▶ **Source material**:

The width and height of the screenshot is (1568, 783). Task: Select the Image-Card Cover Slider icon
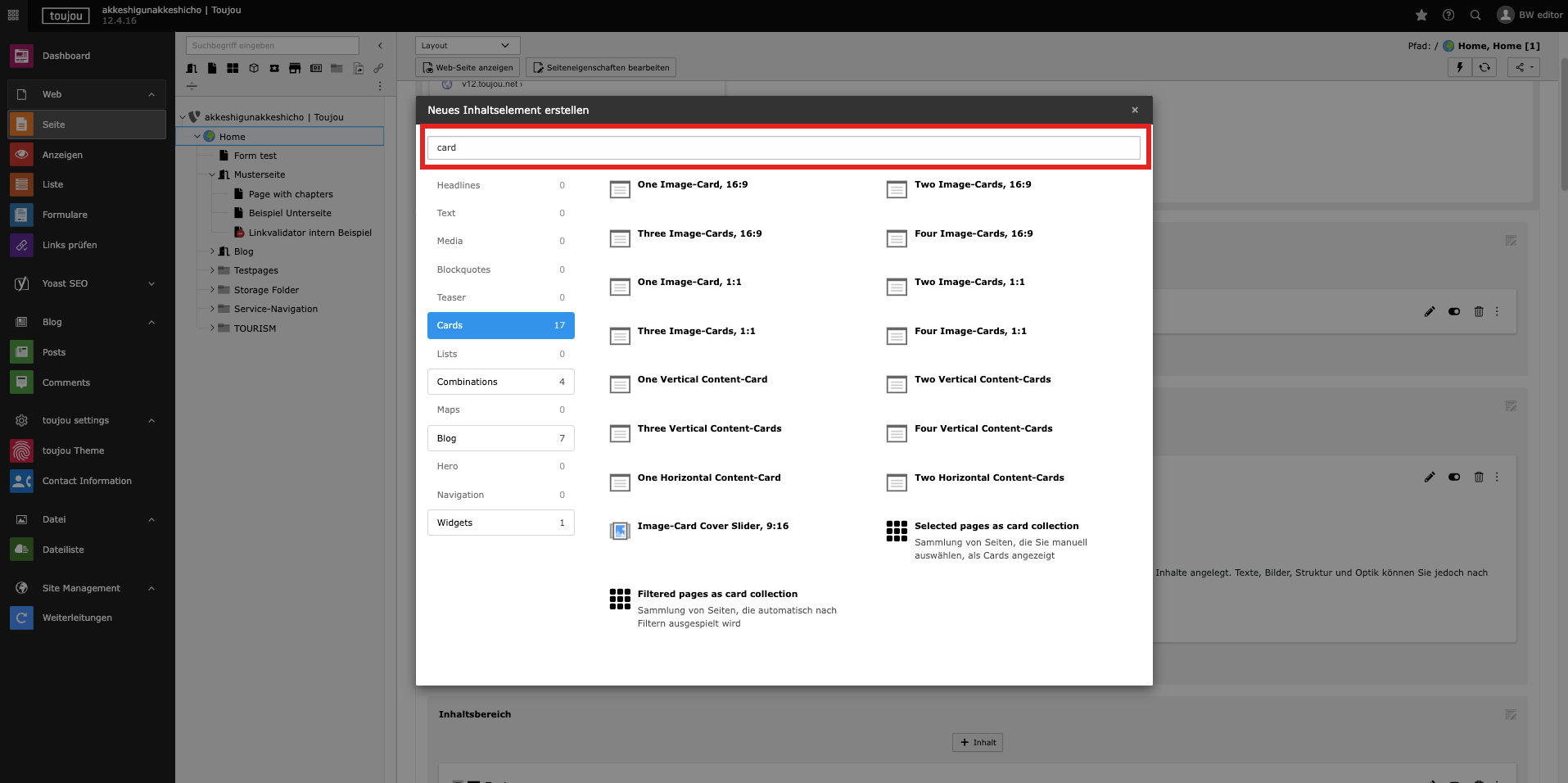pos(620,532)
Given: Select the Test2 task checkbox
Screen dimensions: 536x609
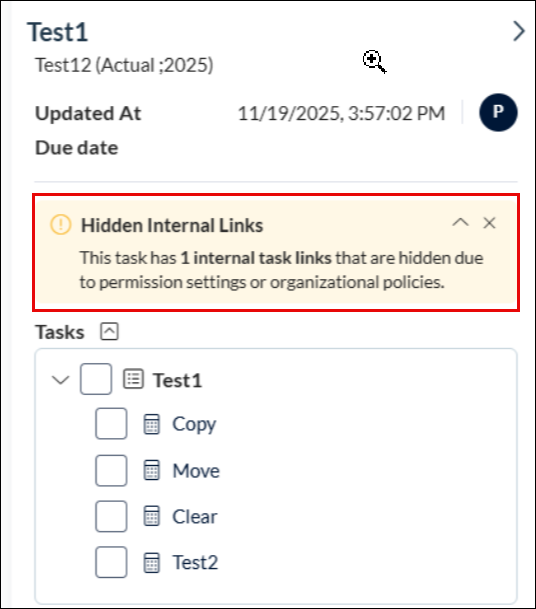Looking at the screenshot, I should 111,562.

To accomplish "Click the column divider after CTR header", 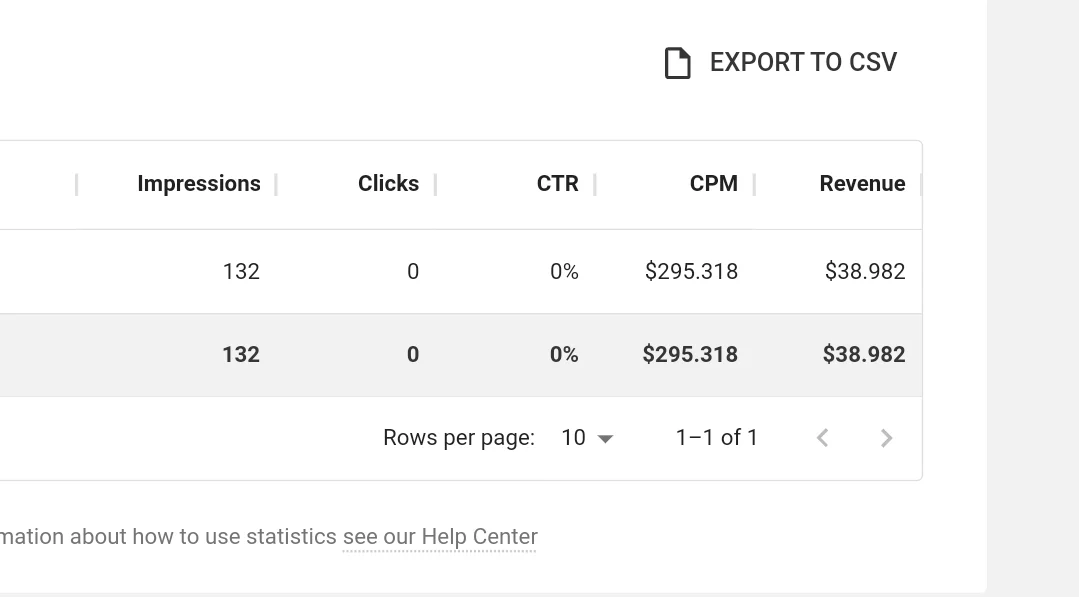I will [595, 184].
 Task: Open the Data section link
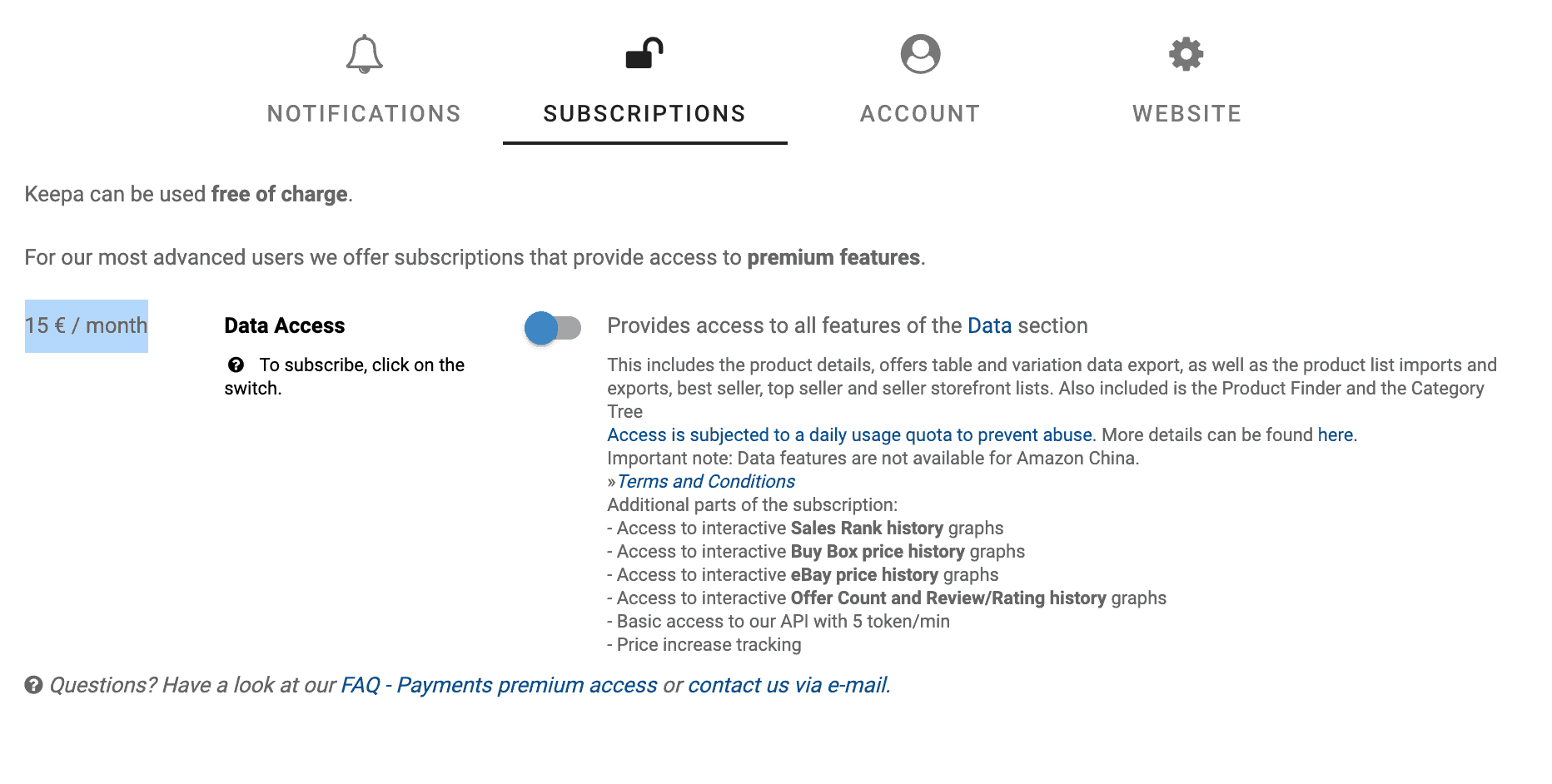pyautogui.click(x=990, y=325)
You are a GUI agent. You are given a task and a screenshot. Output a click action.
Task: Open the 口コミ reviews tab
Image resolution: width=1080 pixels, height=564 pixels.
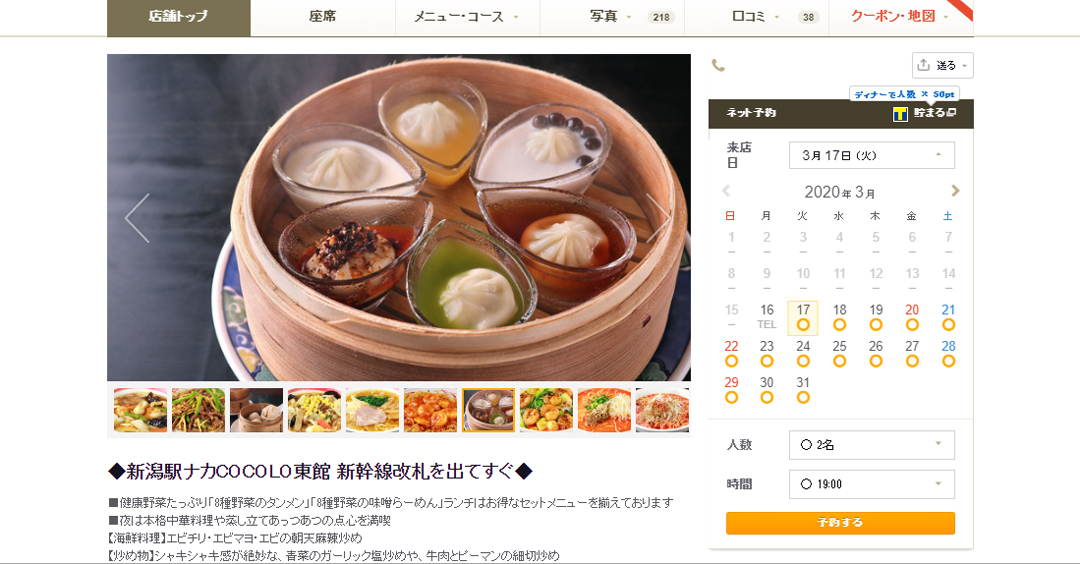point(756,17)
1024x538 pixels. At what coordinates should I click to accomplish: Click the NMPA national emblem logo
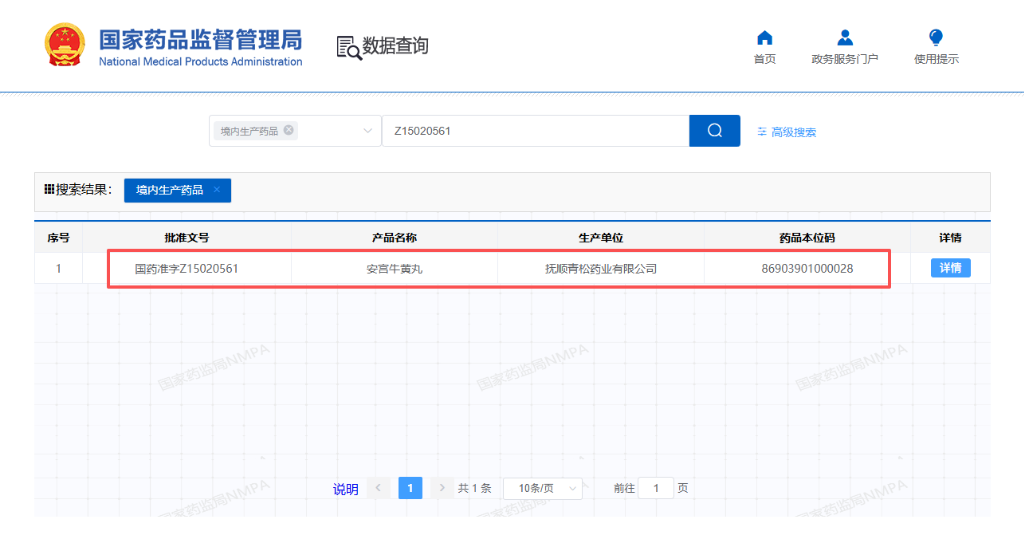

▶ **What the task asks**:
Everything from the line containing "Task: Open the Data section link" through the last line of the listing above must be output exactly, except the pictures.

▶ **Answer section**:
 Task: Open the Data section link
pyautogui.click(x=990, y=325)
You are a GUI agent. You are given a task and a screenshot. Output a click action.
Task: Open the 口コミ reviews tab
Image resolution: width=1080 pixels, height=564 pixels.
point(756,17)
1024x538 pixels. At what coordinates should I click to accomplish: Click the NMPA national emblem logo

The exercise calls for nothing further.